Lorsque l’Atabeg ‘Imad ad-Din az-Zanki (puisse Allah Exalté lui faire Miséricorde) reconquit Urfa (Edessa) en 539 (1144), la deuxième croisade fut organisée en Europe sous la direction de l’Empereur Conrad III et du Roi Louis VII de France. Ce fut la première fois dans l’histoire des croisades que les dirigeants eux-mêmes participeraient à la campagne. L’armée allemande qui était dirigée par des guides « perfides » de l’Empereur byzantin Manuel par de mauvaises routes, subit des attaques surprises des Turcs et fut massivement vaincue près d’Eskishehiron le 28 Joumadah al-Oula 542 (25 octobre 1147) ; certains de ceux qui tentèrent de rentrer furent détruits par les attaques grecques. À la suite de ce grand désastre, le Roi de France se rendit compte de l’impossibilité de traverser le territoire Seljouk et essaya de suivre la route via Éphèse, Denizli et Antalya. Mais il ne put atteindre Antalya qu’après avoir subi de lourdes pertes lors des attaques turques, et là seuls ceux qui avaient de l’argent purent naviguer vers la Syrie. Ceux qui furent laissés pour compte souffrirent des attaques turques, du pillage grec, de la faim et de la maladie. Leur état était si mauvais que les Turcs eurent pitié d’eux, leur donnèrent de la nourriture et de l’argent et soignèrent leurs malades.

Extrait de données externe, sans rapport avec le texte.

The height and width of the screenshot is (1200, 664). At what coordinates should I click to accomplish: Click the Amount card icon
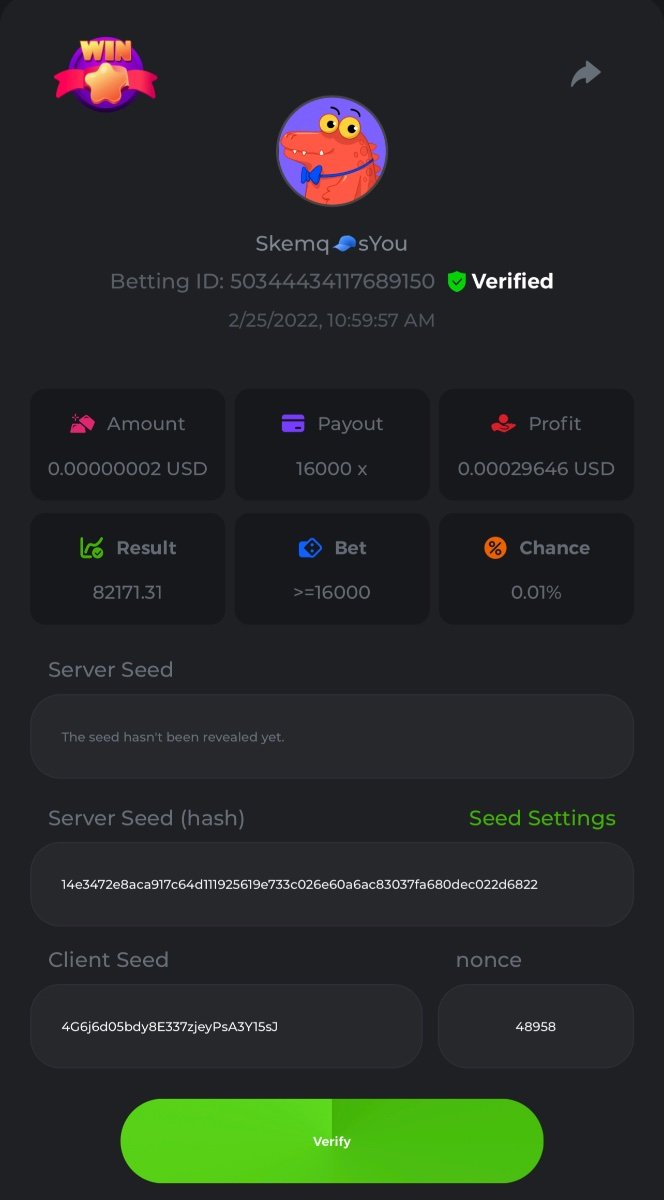click(x=83, y=424)
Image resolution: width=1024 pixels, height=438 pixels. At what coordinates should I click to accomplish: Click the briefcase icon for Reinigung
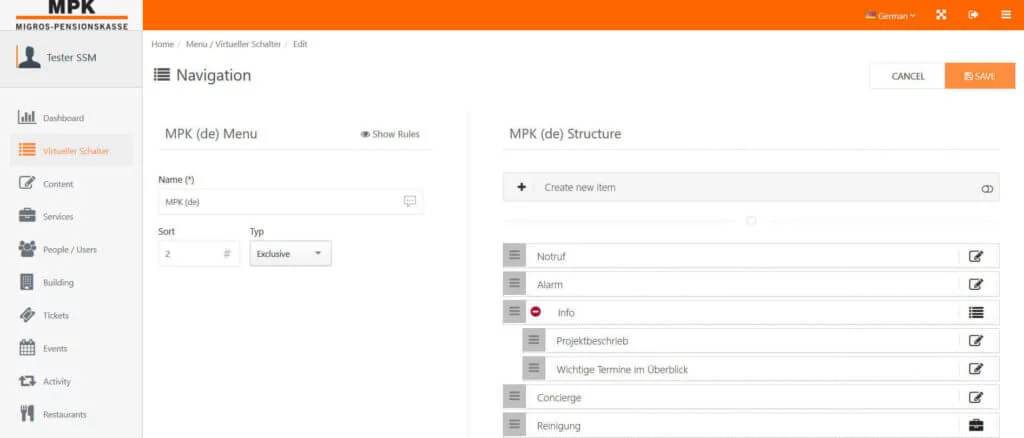click(x=976, y=426)
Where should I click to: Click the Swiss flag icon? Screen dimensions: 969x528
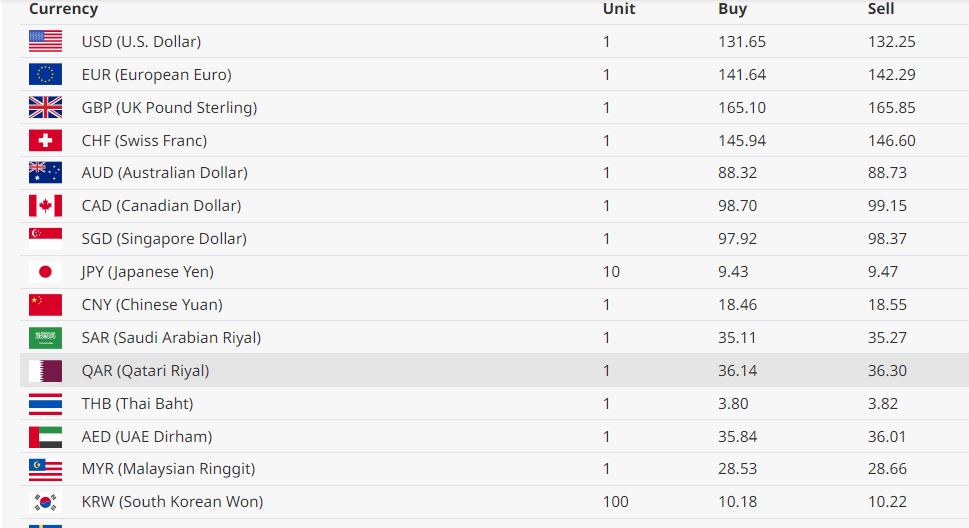coord(45,141)
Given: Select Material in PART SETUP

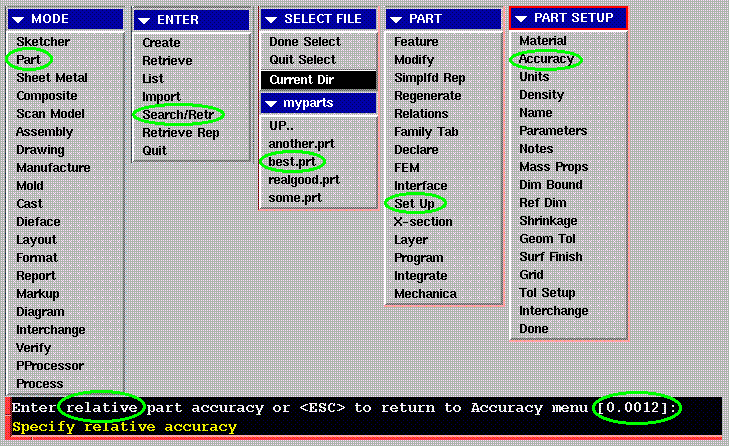Looking at the screenshot, I should pyautogui.click(x=543, y=41).
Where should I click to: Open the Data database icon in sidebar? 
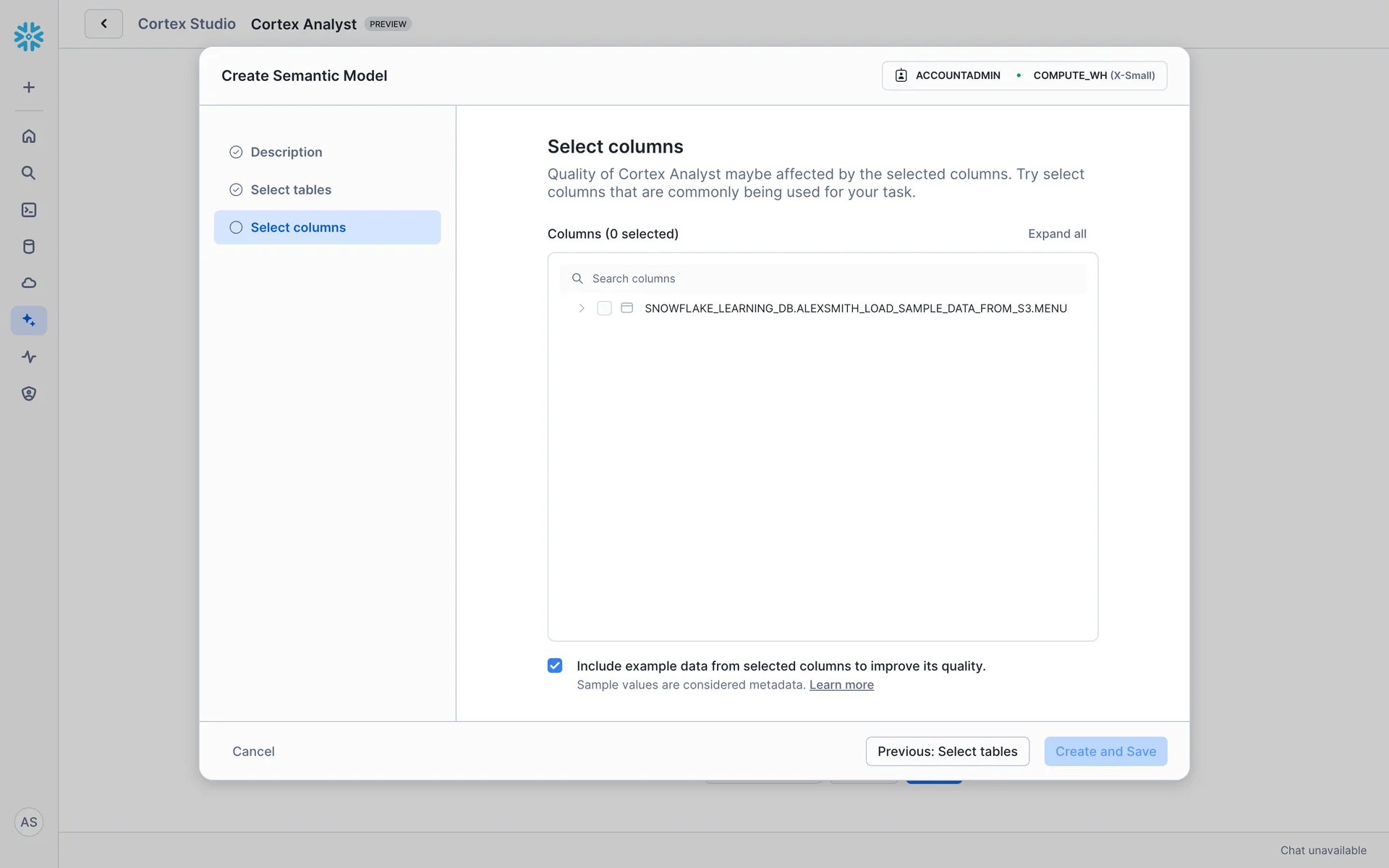coord(29,247)
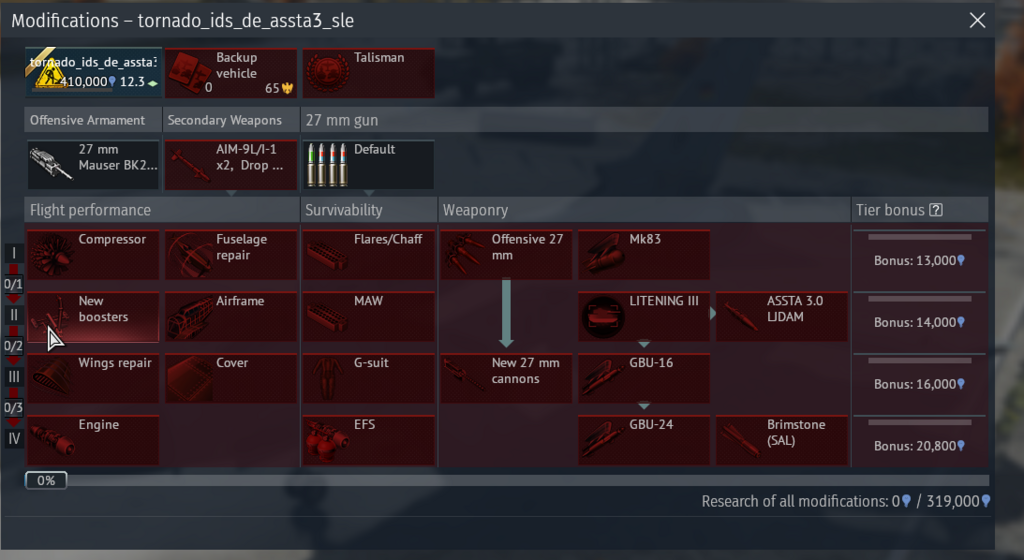Click the Backup vehicle purchase button
The image size is (1024, 560).
click(x=231, y=73)
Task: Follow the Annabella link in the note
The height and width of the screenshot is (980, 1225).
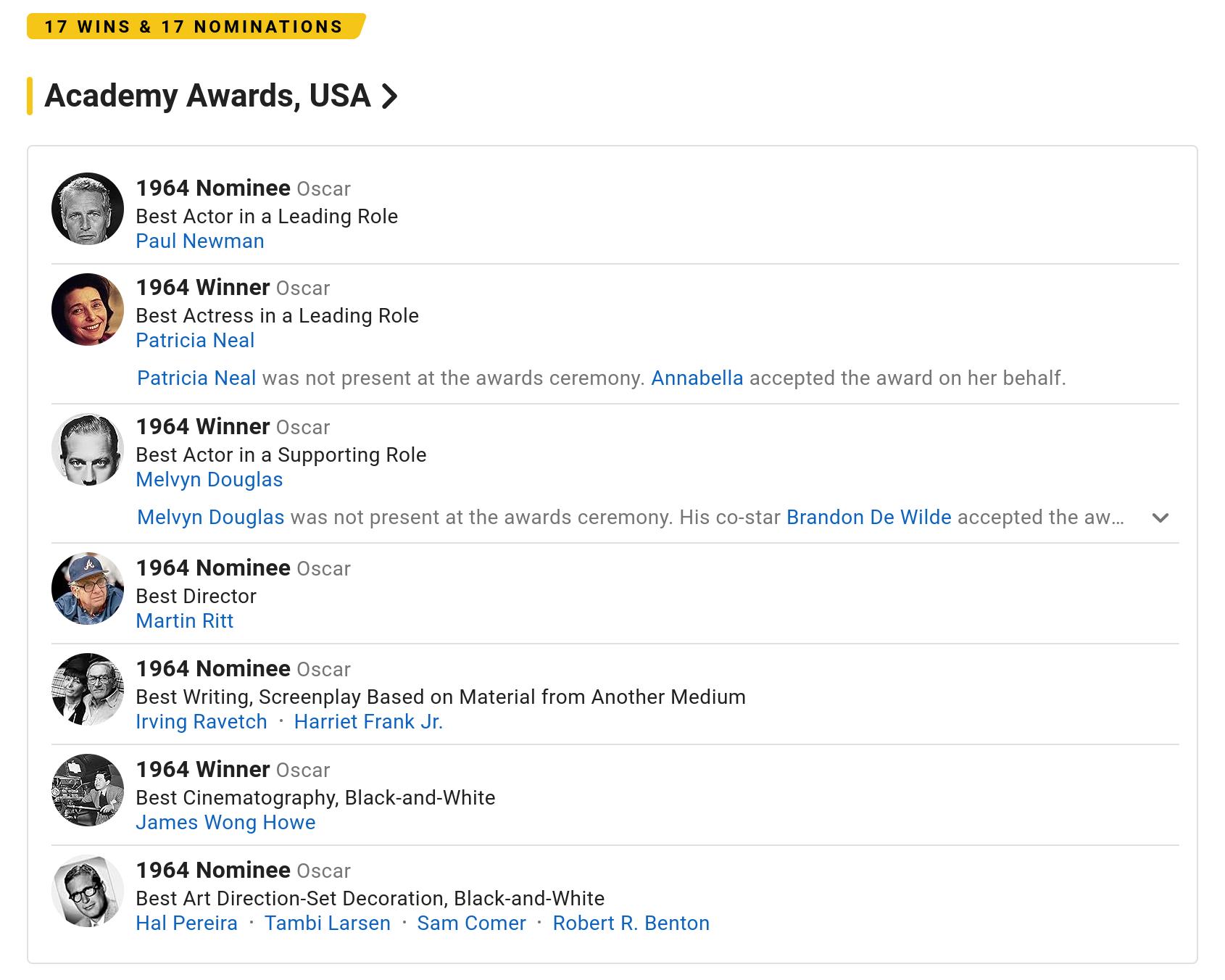Action: 697,378
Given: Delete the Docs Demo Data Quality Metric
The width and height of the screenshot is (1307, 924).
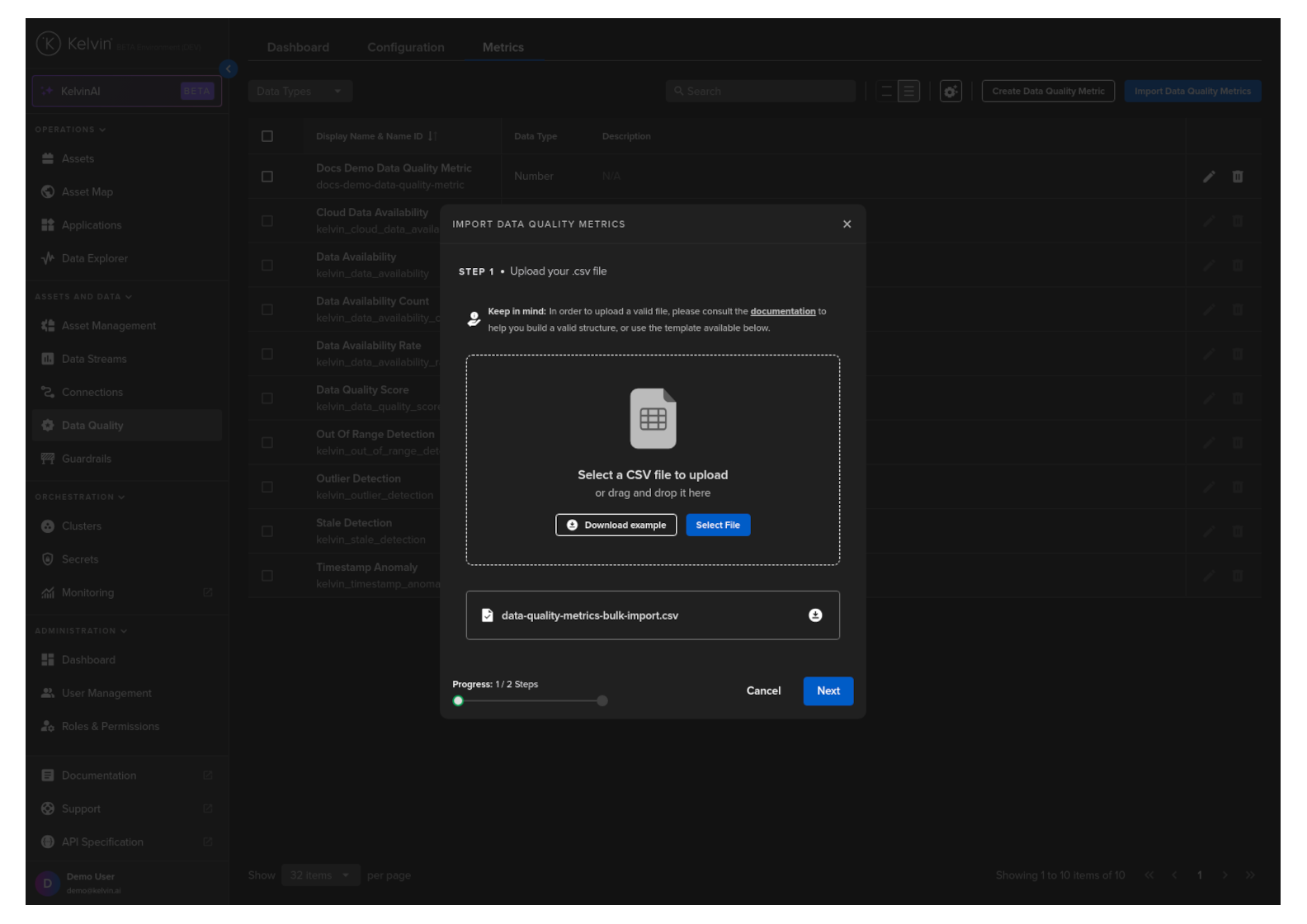Looking at the screenshot, I should (1237, 177).
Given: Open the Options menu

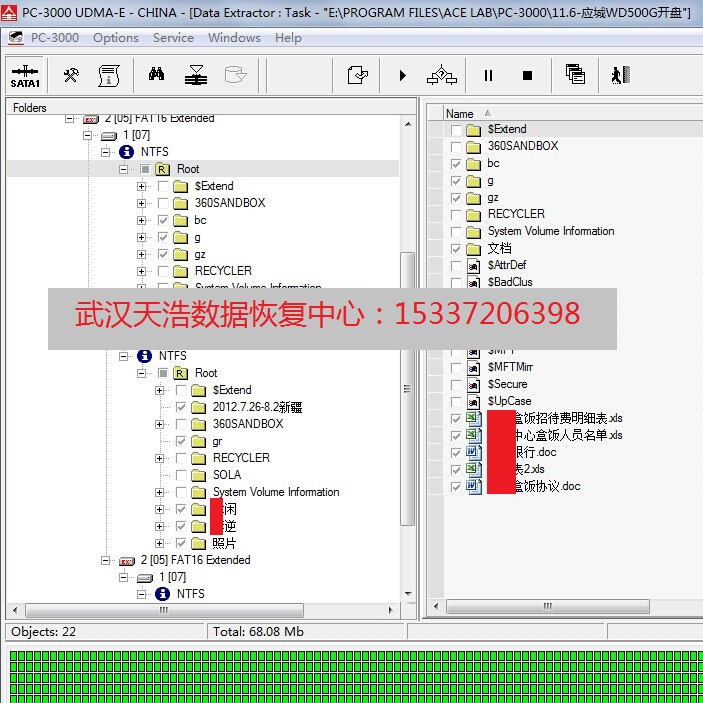Looking at the screenshot, I should [x=116, y=38].
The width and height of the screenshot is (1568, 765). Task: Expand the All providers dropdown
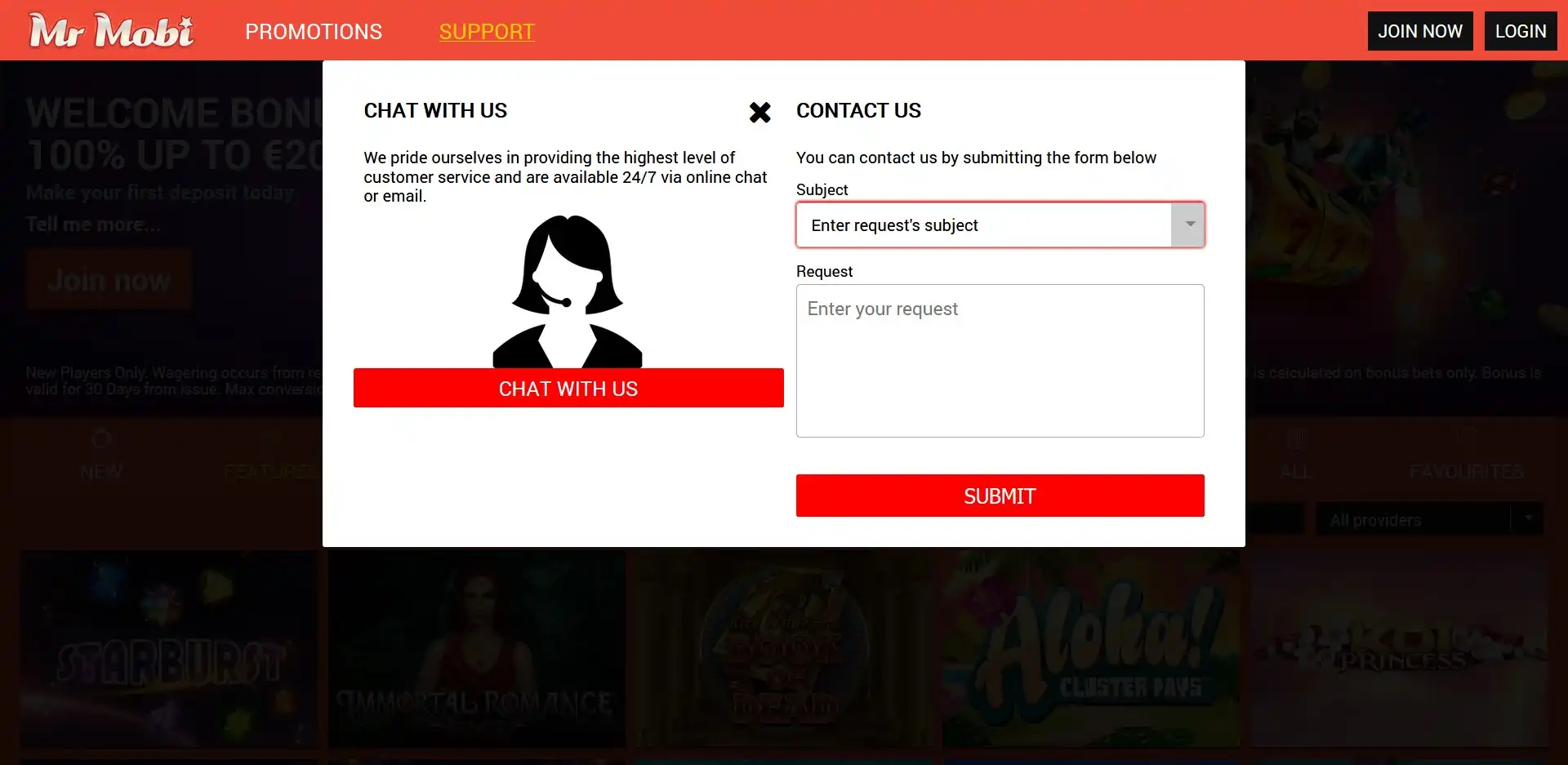click(x=1429, y=519)
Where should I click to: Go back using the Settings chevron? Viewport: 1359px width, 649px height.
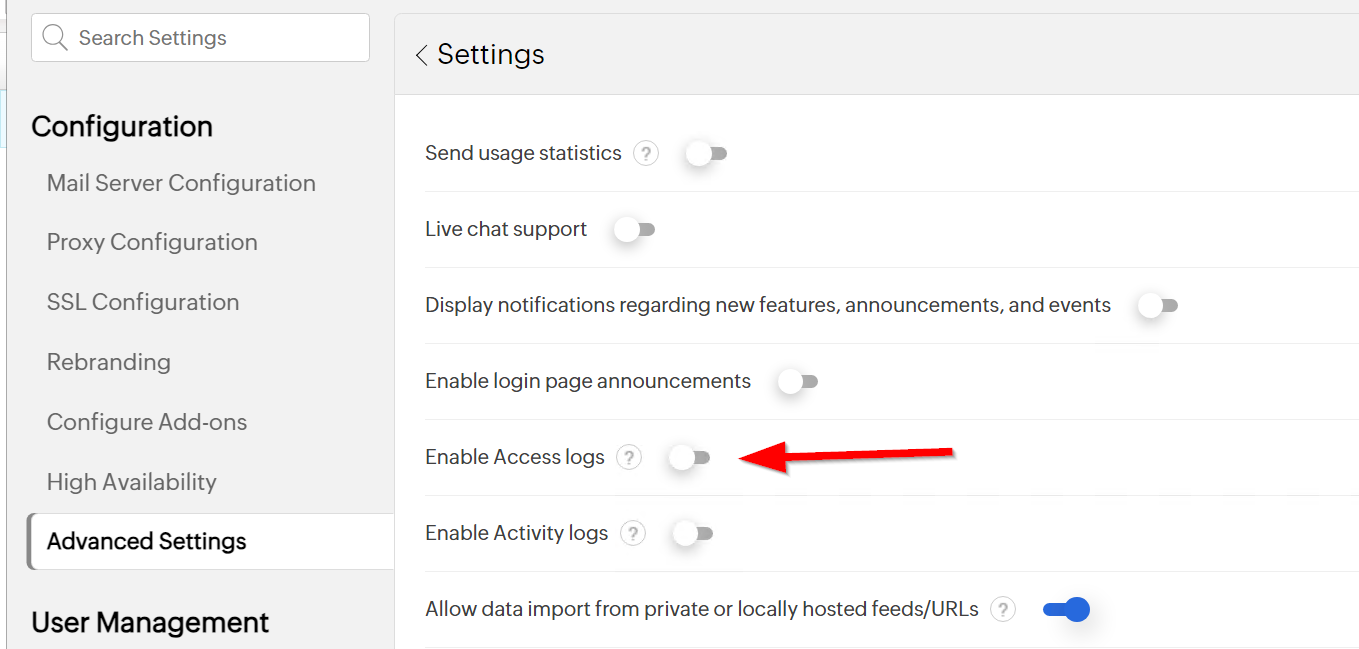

Un chroniqueur chrétien parle ainsi de l’épisode :
« Fuyant leurs coreligionnaires qui avaient été si cruels envers eux, ils allèrent en sécurité parmi les infidèles[2] (lire Musulmans) qui avaient pitié d’eux, et, comme nous l’avons entendu, plus de trois mille se joignirent aux Turcs lorsqu’ils se retirèrent.
Oh, bonté plus cruelle que toute trahison ! Ils leur donnèrent du pain mais leur volèrent leur foi, bien qu’il soit certain que satisfaits des services qu’ils rendaient, ils n’obligeaient personne parmi eux à renoncer à sa religion. »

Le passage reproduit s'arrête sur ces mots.